“Up in the world! Dear old boy, you must have been clean raddled! And how the deuce did you get here? For I remember now that George said your horses were all in the stables. You never travelled in a hired chaise, Ricky!”
“Certainly not,” said Sir Richard. “We travelled on the stage.”
“On the—on the—” Words failed Cedric.
“That was Pen’s notion,” Sir Richard explained kindly. “I must confess I was not much in favour of it, and I still consider the stage an abominable vehicle, but there is no denying we had a very adventurous journey. Really, to have gone post would have been sadly flat. We were over-turned in a ditch; we became—er—intimately acquainted with a thief; we found ourselves in possession of stolen goods; assisted in an elopement; and discovered a murder. I had not dreamt life could hold so much excitement.”

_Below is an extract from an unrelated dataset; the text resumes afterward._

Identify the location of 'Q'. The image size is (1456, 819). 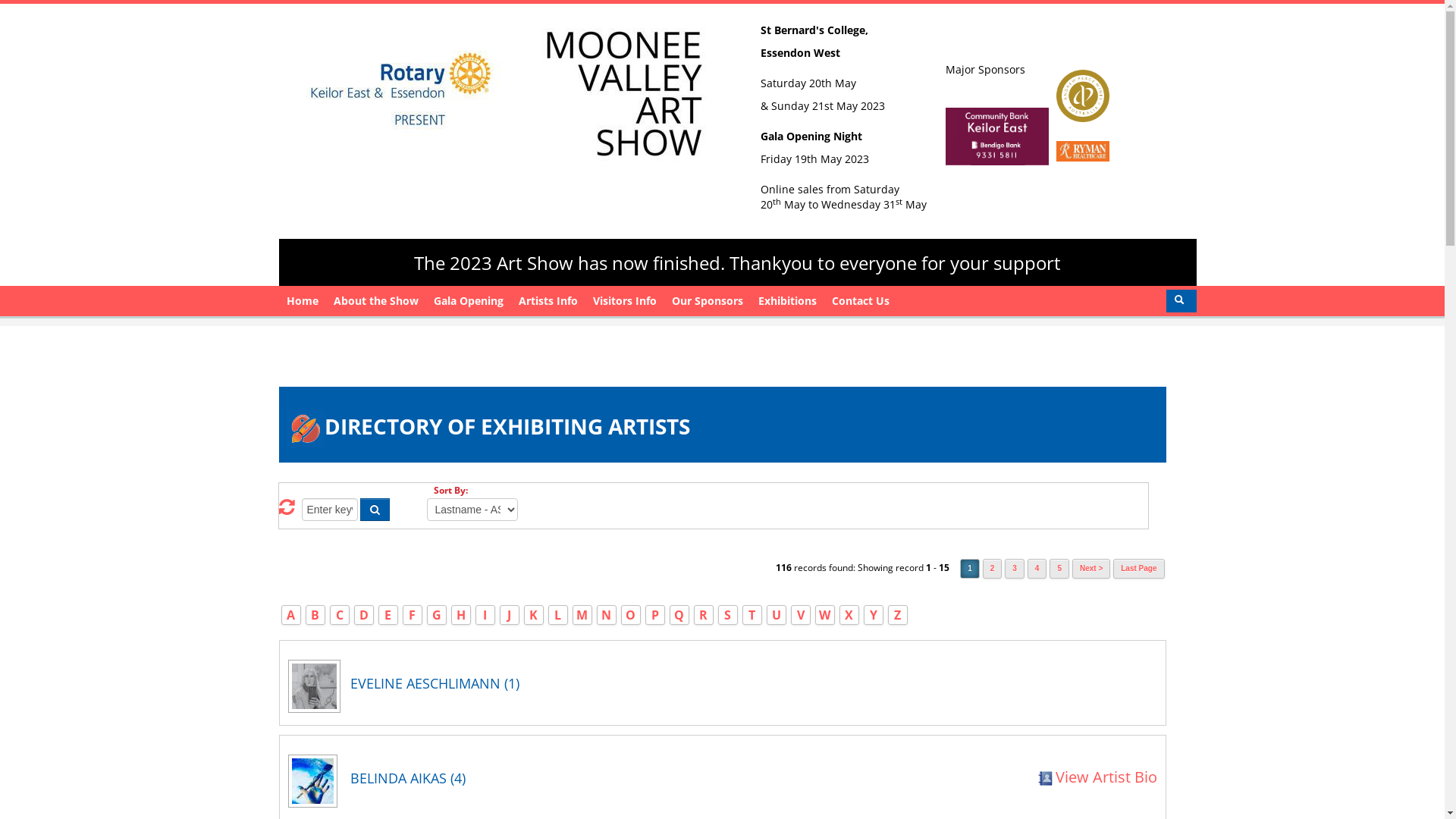
(678, 614).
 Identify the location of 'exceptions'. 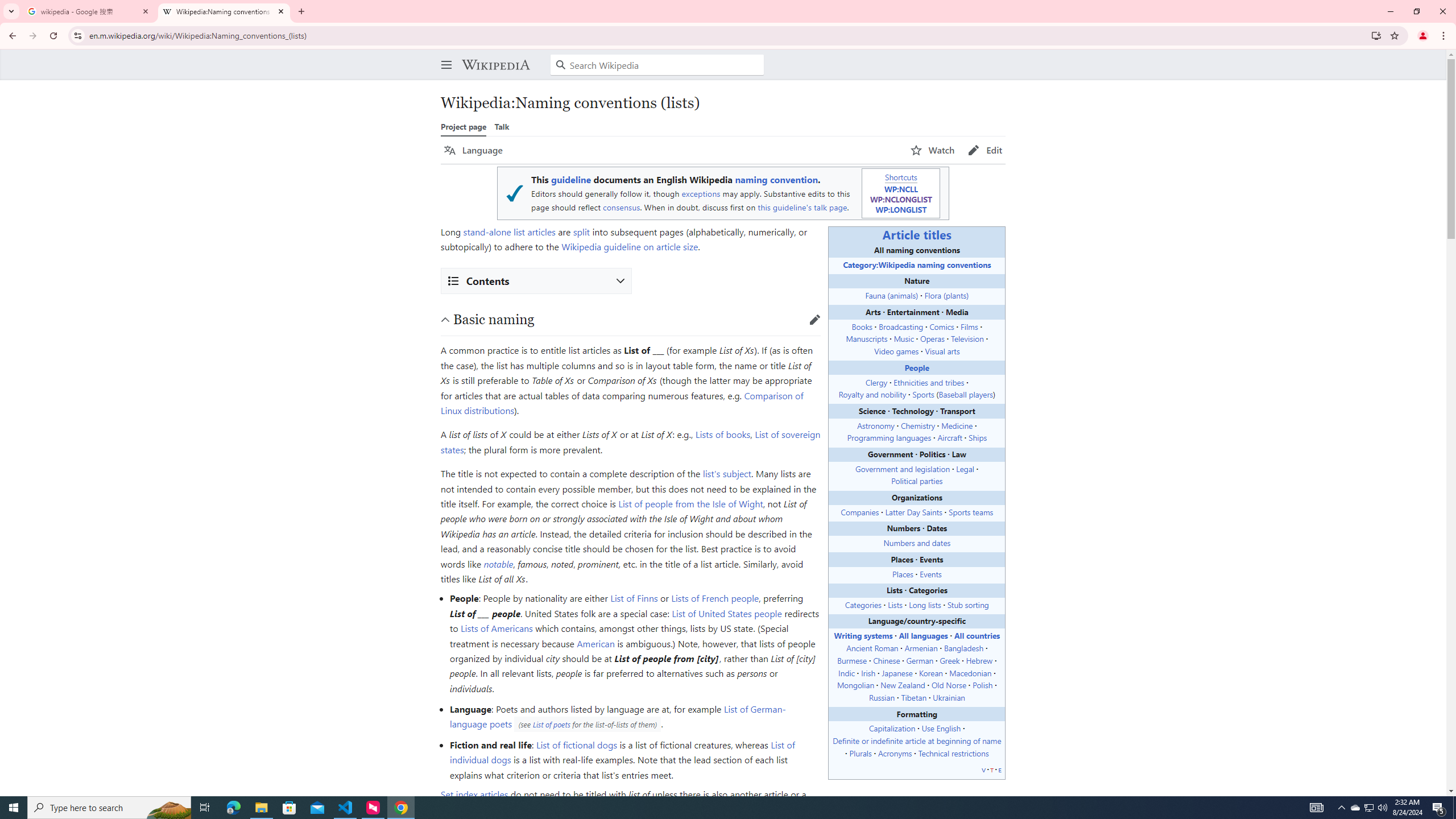
(700, 193).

Cedric, who had been gazing at him open-mouthed, began to laugh. “Lord, I shall never get over this! You, Ricky! Oh Lord, and there was Louisa ready to swear you would never do anything unbefitting a man of fashion, and George thinking you at the bottom of the river, and Melissa standing to it that you had gone off to watch a mill! Gad, she’ll be as mad as fire! Out-jockeyed, by Jupiter! Piqued, repiqued, slammed, and capotted!” He once more mopped his eyes with the Belcher handkerchief. “You’ll have to buy me that pair of colours, Ricky: damme, you owe it to me, for I told you to run, now, didn’t I?”
“But he did not run!” Pen said anxiously. “It was I who ran. Richard didn’t.”
“Oh yes, I did!” said Sir Richard taking snuff.
“No, no, you know you only came to take care of me; you said I could not go alone!”
Cedric looked at her in a puzzled way. “Y’know, I can’t make this out at all! If you only met three nights ago, you can’t be eloping!”
“Of course we’re not eloping! I came here on—on a private matter, and Richard pretended to be my tutor. There is not a question of eloping!”